## begin
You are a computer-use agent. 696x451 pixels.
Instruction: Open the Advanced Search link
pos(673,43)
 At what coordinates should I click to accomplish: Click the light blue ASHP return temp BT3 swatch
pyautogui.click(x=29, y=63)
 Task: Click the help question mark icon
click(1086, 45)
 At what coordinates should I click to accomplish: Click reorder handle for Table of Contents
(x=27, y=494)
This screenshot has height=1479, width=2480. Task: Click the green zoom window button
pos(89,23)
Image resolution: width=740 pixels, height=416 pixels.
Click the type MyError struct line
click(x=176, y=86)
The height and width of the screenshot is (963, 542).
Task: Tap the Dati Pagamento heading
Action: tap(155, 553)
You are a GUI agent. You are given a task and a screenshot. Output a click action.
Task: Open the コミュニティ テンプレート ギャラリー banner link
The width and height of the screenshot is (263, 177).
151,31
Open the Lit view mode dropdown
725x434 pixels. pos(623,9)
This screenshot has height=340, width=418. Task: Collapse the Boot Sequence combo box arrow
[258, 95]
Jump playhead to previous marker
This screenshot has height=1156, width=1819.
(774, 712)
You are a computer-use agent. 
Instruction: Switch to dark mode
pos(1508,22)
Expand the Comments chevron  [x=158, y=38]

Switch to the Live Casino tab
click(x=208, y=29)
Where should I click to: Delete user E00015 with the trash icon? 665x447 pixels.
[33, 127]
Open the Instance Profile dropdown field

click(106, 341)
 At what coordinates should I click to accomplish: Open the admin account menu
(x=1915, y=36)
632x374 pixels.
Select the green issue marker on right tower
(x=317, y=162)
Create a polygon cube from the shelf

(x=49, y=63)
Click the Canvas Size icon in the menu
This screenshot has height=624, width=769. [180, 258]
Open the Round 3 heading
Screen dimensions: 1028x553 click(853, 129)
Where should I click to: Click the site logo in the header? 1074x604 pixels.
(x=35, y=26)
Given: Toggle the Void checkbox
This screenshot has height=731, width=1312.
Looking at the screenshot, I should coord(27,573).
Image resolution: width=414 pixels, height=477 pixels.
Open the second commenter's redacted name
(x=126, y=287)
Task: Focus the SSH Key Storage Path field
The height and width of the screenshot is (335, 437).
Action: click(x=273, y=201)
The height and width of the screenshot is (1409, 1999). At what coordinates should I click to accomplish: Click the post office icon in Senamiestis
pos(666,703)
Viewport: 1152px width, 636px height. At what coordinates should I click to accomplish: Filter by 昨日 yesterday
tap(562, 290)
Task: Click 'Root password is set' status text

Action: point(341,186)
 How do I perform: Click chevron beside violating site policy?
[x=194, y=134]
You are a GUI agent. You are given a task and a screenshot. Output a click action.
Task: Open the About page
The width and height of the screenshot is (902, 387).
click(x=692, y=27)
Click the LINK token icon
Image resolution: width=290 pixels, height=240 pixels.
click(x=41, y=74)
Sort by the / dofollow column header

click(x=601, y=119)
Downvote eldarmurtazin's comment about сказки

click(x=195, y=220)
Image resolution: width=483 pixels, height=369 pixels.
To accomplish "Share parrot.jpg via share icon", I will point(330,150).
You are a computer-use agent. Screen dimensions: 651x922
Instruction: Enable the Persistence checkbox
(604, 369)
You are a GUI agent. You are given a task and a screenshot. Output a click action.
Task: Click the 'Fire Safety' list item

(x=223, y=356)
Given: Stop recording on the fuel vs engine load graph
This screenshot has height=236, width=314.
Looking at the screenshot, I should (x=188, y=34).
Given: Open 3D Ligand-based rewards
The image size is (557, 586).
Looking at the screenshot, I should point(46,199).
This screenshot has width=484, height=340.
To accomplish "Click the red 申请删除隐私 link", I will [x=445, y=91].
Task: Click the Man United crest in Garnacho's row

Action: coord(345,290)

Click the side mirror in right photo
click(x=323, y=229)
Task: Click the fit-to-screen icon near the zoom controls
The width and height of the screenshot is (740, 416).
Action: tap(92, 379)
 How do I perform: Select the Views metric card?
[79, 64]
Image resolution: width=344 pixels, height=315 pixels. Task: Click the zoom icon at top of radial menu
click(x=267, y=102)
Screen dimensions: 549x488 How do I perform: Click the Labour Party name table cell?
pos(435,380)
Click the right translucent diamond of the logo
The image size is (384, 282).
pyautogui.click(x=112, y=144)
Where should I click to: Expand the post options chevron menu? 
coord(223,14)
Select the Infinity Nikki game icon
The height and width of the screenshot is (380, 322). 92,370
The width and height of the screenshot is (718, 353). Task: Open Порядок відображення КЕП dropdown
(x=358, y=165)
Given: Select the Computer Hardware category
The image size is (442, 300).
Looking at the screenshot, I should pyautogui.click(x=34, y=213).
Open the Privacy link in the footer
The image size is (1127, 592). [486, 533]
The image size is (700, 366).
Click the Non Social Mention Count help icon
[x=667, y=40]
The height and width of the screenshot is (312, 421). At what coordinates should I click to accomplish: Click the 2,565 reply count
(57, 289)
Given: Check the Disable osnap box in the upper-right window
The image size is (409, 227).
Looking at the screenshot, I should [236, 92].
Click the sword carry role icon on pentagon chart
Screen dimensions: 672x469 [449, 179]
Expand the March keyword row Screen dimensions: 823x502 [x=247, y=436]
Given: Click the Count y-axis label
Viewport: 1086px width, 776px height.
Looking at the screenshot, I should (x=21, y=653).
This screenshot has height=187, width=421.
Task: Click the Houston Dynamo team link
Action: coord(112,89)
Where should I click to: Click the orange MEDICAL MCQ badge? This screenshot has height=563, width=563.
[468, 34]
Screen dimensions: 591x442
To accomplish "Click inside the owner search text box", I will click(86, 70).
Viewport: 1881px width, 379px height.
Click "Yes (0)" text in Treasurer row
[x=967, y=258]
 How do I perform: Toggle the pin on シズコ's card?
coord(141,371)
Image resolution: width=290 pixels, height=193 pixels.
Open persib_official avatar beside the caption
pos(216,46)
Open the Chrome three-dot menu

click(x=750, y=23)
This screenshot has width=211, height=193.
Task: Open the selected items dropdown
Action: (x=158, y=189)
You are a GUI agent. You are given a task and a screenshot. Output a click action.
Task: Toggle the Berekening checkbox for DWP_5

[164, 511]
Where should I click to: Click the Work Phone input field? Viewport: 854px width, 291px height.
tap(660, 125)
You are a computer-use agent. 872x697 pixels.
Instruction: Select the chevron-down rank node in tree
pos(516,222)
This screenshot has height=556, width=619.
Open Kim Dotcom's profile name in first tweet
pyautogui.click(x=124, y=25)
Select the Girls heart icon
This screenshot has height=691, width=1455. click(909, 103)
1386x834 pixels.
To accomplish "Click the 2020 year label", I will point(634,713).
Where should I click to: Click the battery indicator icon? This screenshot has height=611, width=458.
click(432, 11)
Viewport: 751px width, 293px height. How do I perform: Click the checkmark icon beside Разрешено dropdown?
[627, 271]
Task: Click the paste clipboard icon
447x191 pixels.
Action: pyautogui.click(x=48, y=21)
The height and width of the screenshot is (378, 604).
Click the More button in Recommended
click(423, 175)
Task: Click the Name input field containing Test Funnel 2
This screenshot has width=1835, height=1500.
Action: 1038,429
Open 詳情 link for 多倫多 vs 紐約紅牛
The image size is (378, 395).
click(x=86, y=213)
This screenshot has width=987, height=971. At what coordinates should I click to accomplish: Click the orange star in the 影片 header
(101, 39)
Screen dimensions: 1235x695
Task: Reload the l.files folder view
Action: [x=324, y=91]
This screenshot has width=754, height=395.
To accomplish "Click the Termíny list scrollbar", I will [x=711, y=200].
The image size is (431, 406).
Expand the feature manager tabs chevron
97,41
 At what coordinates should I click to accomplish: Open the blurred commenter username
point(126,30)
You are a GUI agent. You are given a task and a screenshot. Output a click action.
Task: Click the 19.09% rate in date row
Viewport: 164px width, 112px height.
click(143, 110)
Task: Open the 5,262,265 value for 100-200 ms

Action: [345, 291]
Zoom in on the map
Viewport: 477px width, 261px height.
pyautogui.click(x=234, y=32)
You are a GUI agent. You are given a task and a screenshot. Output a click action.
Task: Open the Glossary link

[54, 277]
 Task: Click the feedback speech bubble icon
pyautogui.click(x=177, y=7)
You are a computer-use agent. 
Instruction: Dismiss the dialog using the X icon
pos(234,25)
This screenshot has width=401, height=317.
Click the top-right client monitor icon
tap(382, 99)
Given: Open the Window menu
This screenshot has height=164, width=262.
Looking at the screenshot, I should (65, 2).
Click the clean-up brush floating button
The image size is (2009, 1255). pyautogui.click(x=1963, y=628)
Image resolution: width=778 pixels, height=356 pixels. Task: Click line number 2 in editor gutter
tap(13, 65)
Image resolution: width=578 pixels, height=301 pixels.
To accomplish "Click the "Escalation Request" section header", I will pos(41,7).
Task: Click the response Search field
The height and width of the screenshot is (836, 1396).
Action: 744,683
## end
> Problem
Which lines of the listing run from the line containing "Open the Lit view mode dropdown" through the line containing "click(x=208, y=29)"? Extract them, both end lines included, reproducing each one unchanged.

> Reply to the task
Open the Lit view mode dropdown
725x434 pixels. pos(623,9)
This screenshot has height=340, width=418. Task: Collapse the Boot Sequence combo box arrow
[258, 95]
Jump playhead to previous marker
This screenshot has height=1156, width=1819.
(774, 712)
You are a computer-use agent. 
Instruction: Switch to dark mode
pos(1508,22)
Expand the Comments chevron  [x=158, y=38]

Switch to the Live Casino tab
click(x=208, y=29)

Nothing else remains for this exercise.